文月ブログ

木々に寄せて-その5「栗」

「栗」と聞けば食用の栗を思い浮かべますが、「栗の木」と聞くと、多くの人は何を思うのでしょうか。私は鉄道の枕木を思い出します。幼い頃、線路のすぐ傍に住んでいたことがあり、列車が通過する時の振動や音、近くの踏切の様子も微かな記憶として残っています。森林や林業に関心を持つようになってから、レールを支えていた枕木に、ナラなどと共に栗が使われていたのだと知りました。あの頃に毎日見ていた風景の、塗料を塗られて黒光りしていたあの枕木は栗だったのかと、懐かしさに胸が疼きました。固い栗の木は、昔は各地に大量にあったのでしょう。しかし明治維新後に日本全国に張り巡らされた鉄道網に利用されたせいか、今では産出量が少なくなりました。その後モータリゼーションの進行で、地方の鉄道は廃線が相次ぎましたが、レールが残っている場所では、未だに栗の枕木が錆びた鉄路を支えているのかもしれません。
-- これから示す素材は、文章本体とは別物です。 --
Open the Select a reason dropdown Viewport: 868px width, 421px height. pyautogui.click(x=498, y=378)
「栗の木」と聞いて他に思い出すのは、縄文時代の集落を支えた話です。三内丸山遺跡の公式ホームページによれば、大型堀立柱建築跡からは、直径1メートルの栗の柱が見つかっているそうです。固い木をどうやって加工したのだろうと想像が膨らみますが、恐らく石の斧を使い、数人がかりで何日もかけて伐採したのでしょう。栗はもともと腐りにくい性質がありますが、それを増すために、外側を火で焼いた跡もあるようです。縄文時代の人々は、私達が思う以上に様々な知恵を持っていたのでしょう。出土品の調査から、そこで暮らしていた人々が栗を栽培していたという報告も出ています。沢山実をつける木を選び、その枝を挿し木して増やしたのでしょうか。5900年前から4200年前の集落で、相当長期間にわたって存在し、最盛期には500人が暮らしていたとされています。自然を使い尽くさず、その生産力を最大限利用し、遠方の地域とも交易でつながっていたことを思うと、その叡智に慄然とします。一体どのような規範を持って、その抑制された暮らしのルールを維持していたのでしょうか。それを知る方法があればと心から思います。
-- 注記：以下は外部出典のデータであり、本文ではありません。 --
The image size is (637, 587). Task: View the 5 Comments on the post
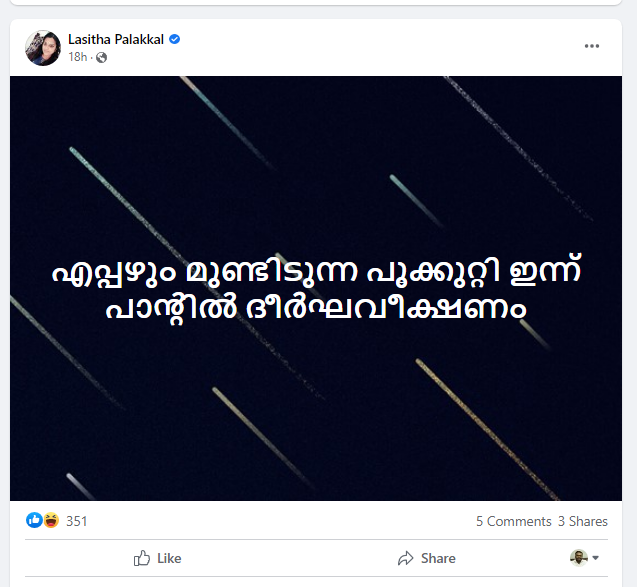click(x=513, y=521)
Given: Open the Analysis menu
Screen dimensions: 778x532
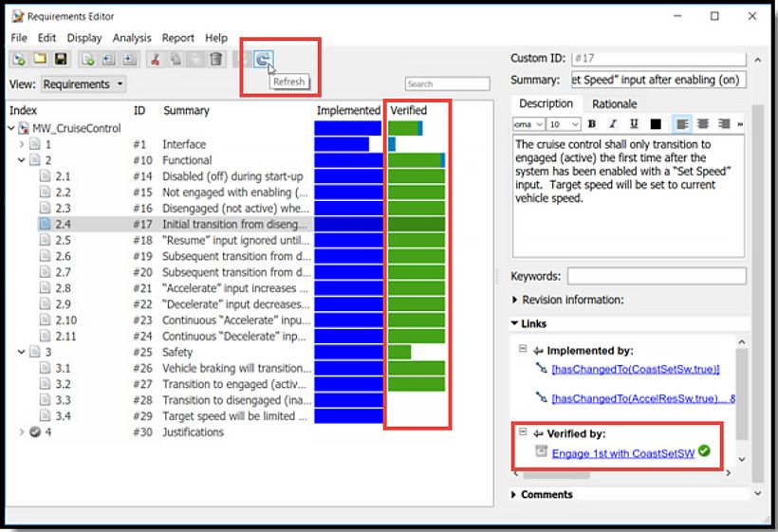Looking at the screenshot, I should click(x=132, y=38).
三内丸山遺跡にはもう一つ興味深い調査結果がありました。大型建築物の柱穴の大きさやその間隔が2メートルや4.2メートルで、35センチの倍数だというのです。これは縄文尺とも呼ばれ、同時代の大型の住居跡にこの長さを基本としたものが多く見つかっているとか。尺貫法の一尺と、欧米で使われる1フィートが約30センチでほぼ同じなのは、肘から手首までの長さが基本となっているからだそうですが、縄文の人達が現代人より一回り以上も体が大きかったとは考えにくいので、全く別の何かを基準にしたのでしょう。それでも、多くの人が使う大型の建物に共通の尺度が使われているのは、複数の人が共同で行う作業を効率的にする意味があったのは間違いなさそうです。
栗の実の豊富な栄養は人々の重要な食料となり、固い幹を使った頑丈な建物は、倉庫や祭祀の場所として、人々の結束を強める役割を果たしていたでしょう。長く自然と共存した縄文人の知恵は、地球という閉ざされた環境で暮らす私達が、もっと深く知り、現代の社会に生かすべきものではないか、そう強く感じます。